— Required task —
Please copy the data below line for line, keeping every character unchanged.

— Start —

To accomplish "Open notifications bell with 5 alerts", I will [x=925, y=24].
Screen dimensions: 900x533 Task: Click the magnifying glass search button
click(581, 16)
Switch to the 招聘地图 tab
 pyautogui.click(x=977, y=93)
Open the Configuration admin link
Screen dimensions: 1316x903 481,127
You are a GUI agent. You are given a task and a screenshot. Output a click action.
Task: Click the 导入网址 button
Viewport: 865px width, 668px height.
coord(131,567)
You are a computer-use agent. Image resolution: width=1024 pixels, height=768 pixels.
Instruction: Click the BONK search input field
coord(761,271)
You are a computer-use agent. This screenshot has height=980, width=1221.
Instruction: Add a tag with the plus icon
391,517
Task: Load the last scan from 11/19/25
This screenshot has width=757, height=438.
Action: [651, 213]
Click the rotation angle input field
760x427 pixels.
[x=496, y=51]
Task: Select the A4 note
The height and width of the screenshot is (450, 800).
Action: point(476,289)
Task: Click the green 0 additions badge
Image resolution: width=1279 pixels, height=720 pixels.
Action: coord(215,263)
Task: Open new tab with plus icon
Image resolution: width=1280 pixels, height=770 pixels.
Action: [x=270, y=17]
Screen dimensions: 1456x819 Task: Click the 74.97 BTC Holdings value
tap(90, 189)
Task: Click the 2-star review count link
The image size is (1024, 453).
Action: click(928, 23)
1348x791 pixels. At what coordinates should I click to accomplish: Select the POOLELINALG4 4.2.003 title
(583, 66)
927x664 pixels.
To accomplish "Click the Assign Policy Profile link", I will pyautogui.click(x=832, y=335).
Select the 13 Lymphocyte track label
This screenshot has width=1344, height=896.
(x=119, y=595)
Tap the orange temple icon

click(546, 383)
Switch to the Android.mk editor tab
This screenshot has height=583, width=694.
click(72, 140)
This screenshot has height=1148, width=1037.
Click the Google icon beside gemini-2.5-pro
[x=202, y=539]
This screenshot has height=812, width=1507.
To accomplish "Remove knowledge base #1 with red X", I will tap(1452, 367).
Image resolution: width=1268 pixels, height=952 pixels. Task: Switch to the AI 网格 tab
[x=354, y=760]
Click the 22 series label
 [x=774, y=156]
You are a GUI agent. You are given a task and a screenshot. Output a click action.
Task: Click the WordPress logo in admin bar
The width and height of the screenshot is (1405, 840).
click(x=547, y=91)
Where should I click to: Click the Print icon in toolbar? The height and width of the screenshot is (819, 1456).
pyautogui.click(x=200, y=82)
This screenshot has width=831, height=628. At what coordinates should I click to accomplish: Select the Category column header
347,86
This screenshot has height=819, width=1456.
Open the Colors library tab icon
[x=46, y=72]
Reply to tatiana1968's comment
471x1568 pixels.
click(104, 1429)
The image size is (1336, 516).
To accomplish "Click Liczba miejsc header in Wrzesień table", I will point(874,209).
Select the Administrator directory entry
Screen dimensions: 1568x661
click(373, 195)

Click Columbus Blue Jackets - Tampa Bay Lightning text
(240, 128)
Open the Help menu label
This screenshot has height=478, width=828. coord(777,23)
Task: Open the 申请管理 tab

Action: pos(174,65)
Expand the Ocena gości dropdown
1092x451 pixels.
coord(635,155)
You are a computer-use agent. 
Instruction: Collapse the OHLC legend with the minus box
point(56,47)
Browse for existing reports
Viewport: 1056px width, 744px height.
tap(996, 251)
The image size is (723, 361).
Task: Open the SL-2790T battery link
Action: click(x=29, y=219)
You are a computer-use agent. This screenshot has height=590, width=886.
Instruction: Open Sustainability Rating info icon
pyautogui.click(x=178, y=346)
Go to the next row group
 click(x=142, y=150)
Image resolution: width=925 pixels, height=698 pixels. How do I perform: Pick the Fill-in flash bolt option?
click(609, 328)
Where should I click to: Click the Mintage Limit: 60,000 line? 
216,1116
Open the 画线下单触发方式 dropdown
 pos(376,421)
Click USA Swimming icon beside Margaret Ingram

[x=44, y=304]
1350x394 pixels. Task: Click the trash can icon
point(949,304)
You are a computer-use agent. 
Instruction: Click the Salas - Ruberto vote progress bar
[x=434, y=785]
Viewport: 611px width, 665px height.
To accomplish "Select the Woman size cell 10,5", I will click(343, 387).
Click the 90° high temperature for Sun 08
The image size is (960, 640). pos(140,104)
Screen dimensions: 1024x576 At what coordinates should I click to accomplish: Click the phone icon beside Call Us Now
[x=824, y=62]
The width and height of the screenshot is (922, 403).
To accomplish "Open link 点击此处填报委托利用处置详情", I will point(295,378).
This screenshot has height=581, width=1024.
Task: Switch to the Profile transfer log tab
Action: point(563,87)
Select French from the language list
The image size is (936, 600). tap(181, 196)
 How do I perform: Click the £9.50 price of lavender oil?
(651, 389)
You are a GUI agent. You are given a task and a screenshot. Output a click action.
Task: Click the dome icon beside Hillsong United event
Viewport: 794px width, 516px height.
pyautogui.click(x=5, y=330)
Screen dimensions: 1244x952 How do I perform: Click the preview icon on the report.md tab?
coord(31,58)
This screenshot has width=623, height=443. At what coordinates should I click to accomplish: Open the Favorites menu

— End —

— Result for this task —
To accomplish "Open notifications bell with 5 alerts", I will [x=925, y=24].
Screen dimensions: 900x533 Task: Click the magnifying glass search button
click(581, 16)
Switch to the 招聘地图 tab
 pyautogui.click(x=977, y=93)
Open the Configuration admin link
Screen dimensions: 1316x903 481,127
You are a GUI agent. You are given a task and a screenshot. Output a click action.
Task: Click the 导入网址 button
Viewport: 865px width, 668px height.
coord(131,567)
You are a computer-use agent. Image resolution: width=1024 pixels, height=768 pixels.
Instruction: Click the BONK search input field
coord(761,271)
You are a computer-use agent. This screenshot has height=980, width=1221.
Instruction: Add a tag with the plus icon
391,517
Task: Load the last scan from 11/19/25
This screenshot has width=757, height=438.
Action: [651, 213]
Click the rotation angle input field
760x427 pixels.
[x=496, y=51]
Task: Select the A4 note
The height and width of the screenshot is (450, 800).
Action: point(476,289)
Task: Click the green 0 additions badge
Image resolution: width=1279 pixels, height=720 pixels.
Action: coord(215,263)
Task: Open new tab with plus icon
Image resolution: width=1280 pixels, height=770 pixels.
Action: [x=270, y=17]
Screen dimensions: 1456x819 Task: Click the 74.97 BTC Holdings value
tap(90, 189)
Task: Click the 2-star review count link
The image size is (1024, 453).
Action: click(928, 23)
1348x791 pixels. At what coordinates should I click to accomplish: Select the POOLELINALG4 4.2.003 title
(583, 66)
927x664 pixels.
To accomplish "Click the Assign Policy Profile link", I will pyautogui.click(x=832, y=335).
Select the 13 Lymphocyte track label
This screenshot has width=1344, height=896.
(x=119, y=595)
Tap the orange temple icon

click(546, 383)
Switch to the Android.mk editor tab
This screenshot has height=583, width=694.
click(72, 140)
This screenshot has height=1148, width=1037.
Click the Google icon beside gemini-2.5-pro
[x=202, y=539]
This screenshot has height=812, width=1507.
To accomplish "Remove knowledge base #1 with red X", I will tap(1452, 367).
Image resolution: width=1268 pixels, height=952 pixels. Task: Switch to the AI 网格 tab
[x=354, y=760]
Click the 22 series label
 [x=774, y=156]
You are a GUI agent. You are given a task and a screenshot. Output a click action.
Task: Click the WordPress logo in admin bar
The width and height of the screenshot is (1405, 840).
click(x=547, y=91)
Where should I click to: Click the Print icon in toolbar? The height and width of the screenshot is (819, 1456).
pyautogui.click(x=200, y=82)
This screenshot has width=831, height=628. At what coordinates should I click to accomplish: Select the Category column header
347,86
This screenshot has height=819, width=1456.
Open the Colors library tab icon
[x=46, y=72]
Reply to tatiana1968's comment
471x1568 pixels.
click(104, 1429)
The image size is (1336, 516).
To accomplish "Click Liczba miejsc header in Wrzesień table", I will point(874,209).
Select the Administrator directory entry
Screen dimensions: 1568x661
click(373, 195)

Click Columbus Blue Jackets - Tampa Bay Lightning text
(240, 128)
Open the Help menu label
This screenshot has height=478, width=828. coord(777,23)
Task: Open the 申请管理 tab

Action: pos(174,65)
Expand the Ocena gości dropdown
1092x451 pixels.
coord(635,155)
You are a computer-use agent. 
Instruction: Collapse the OHLC legend with the minus box
point(56,47)
Browse for existing reports
Viewport: 1056px width, 744px height.
tap(996, 251)
The image size is (723, 361).
Task: Open the SL-2790T battery link
Action: click(x=29, y=219)
You are a computer-use agent. This screenshot has height=590, width=886.
Instruction: Open Sustainability Rating info icon
pyautogui.click(x=178, y=346)
Go to the next row group
 click(x=142, y=150)
Image resolution: width=925 pixels, height=698 pixels. How do I perform: Pick the Fill-in flash bolt option?
click(609, 328)
Where should I click to: Click the Mintage Limit: 60,000 line? 
216,1116
Open the 画线下单触发方式 dropdown
 pos(376,421)
Click USA Swimming icon beside Margaret Ingram

[x=44, y=304]
1350x394 pixels. Task: Click the trash can icon
point(949,304)
You are a computer-use agent. 
Instruction: Click the Salas - Ruberto vote progress bar
[x=434, y=785]
Viewport: 611px width, 665px height.
To accomplish "Select the Woman size cell 10,5", I will click(343, 387).
Click the 90° high temperature for Sun 08
The image size is (960, 640). pos(140,104)
Screen dimensions: 1024x576 At what coordinates should I click to accomplish: Click the phone icon beside Call Us Now
[x=824, y=62]
The width and height of the screenshot is (922, 403).
To accomplish "Open link 点击此处填报委托利用处置详情", I will point(295,378).
This screenshot has height=581, width=1024.
Task: Switch to the Profile transfer log tab
Action: point(563,87)
Select French from the language list
The image size is (936, 600). tap(181, 196)
 How do I perform: Click the £9.50 price of lavender oil?
(651, 389)
You are a GUI agent. You are given a task and a screenshot. Output a click action.
Task: Click the dome icon beside Hillsong United event
Viewport: 794px width, 516px height.
pyautogui.click(x=5, y=330)
Screen dimensions: 1244x952 How do I perform: Click the preview icon on the report.md tab?
coord(31,58)
This screenshot has width=623, height=443. At what coordinates should I click to accomplish: Open the Favorites menu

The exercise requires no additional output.